Art & Design
Kiyosato Museum of Photographic Arts 清里フォトアートミュージアム
Masterful contemporary photography, including platinum prints, from the world over
The Kiyosato Museum of Photographic Arts opened in 1995, built on the grounds of what was once a silk factory. The area was once surrounded by mulberry bushes that provided food and a safe haven for the silkworms. The museum concentrates on displaying images that celebrate life.
The entire museum is wheelchair accessible and there is a wheelchair available to borrow for free.
How to Get There
You can reach the museum by train and then taxi.
Take the JR Chuo Line to Kobuchizawa Station, and transfer to the JR Koumi Line to Kiyosato Station; the museum is 10 minutes by taxi from there.
A unique philosophy
The central theme that permeates the work in the museum is "affirmation of life." All of the images capture natural beauty, daily life, hardships, celebrations, and much more. There is no prejudice or preference as to the format for capturing the photographs. So long as the images radiate a love and appreciation for life, they may well be considered for display.

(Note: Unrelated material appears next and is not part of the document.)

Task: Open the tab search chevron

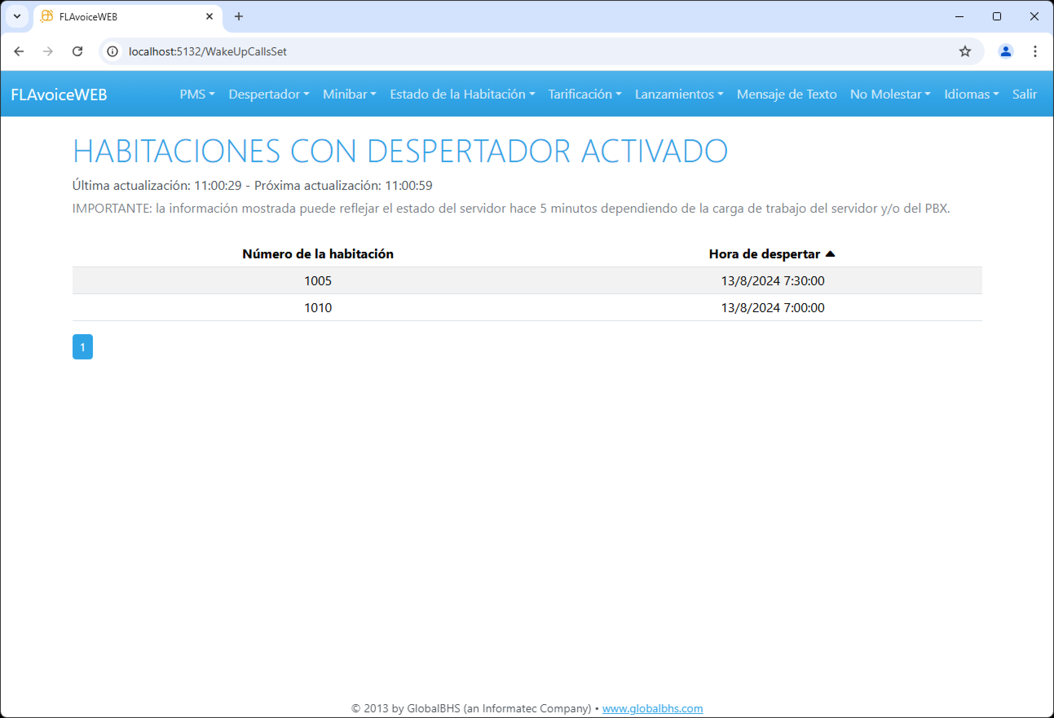Action: pyautogui.click(x=17, y=17)
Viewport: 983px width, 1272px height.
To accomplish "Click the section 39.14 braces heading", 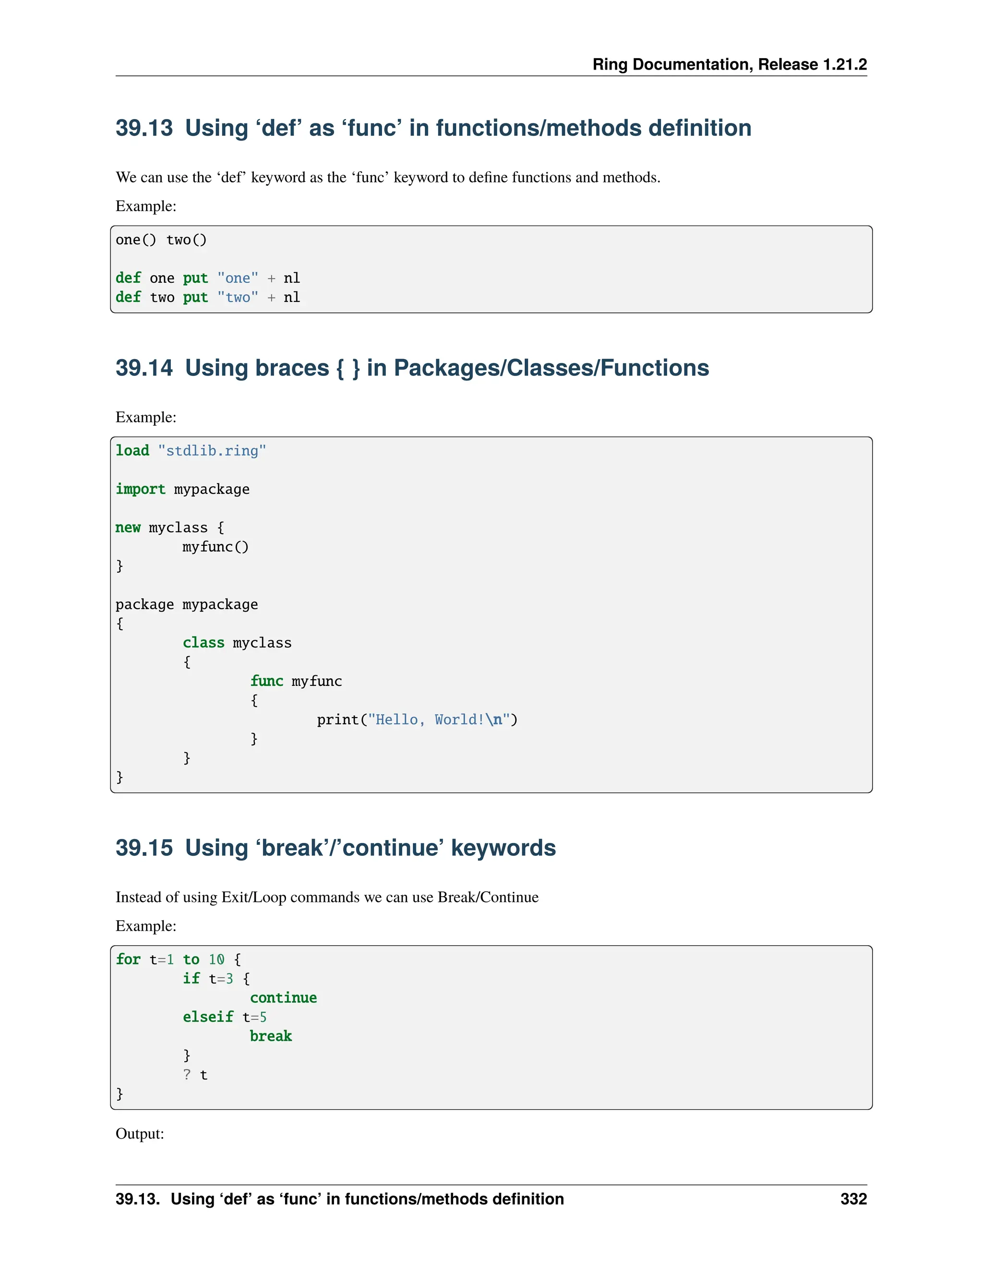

While the museum exhibits some Japanese work, it has taken great pains to include images from North America and Europe, which they believe to be the focus of most mainstream studies on photography.
The collection includes photographs from Australia, New Zealand, all corners of Asia, Russia, Scandinavia, Latin America, Eastern Europe and the Middle East. The aim is to broaden guests' horizons and introduce them to world views they may never have encountered.
While platinum prints were first invented in the UK in 1859 and were celebrated for their durability, they were not commercialized until 1879.
The museum has an extensive collection of these precious prints, which have faced the passing of time with little to no damage or disrepair. Many of them show unfaded slices of life from a century ago and have an eerie atmosphere of a forgotten world being eternally captured.
Supporting young photographers
The museum does its utmost to support up-and-coming photographers, both amateur and professional, encouraging anyone under the age of 35 to submit their work. If your photos are of a high enough standard and are in keeping with the museum's celebration of life, you may well see your work on the museum's walls.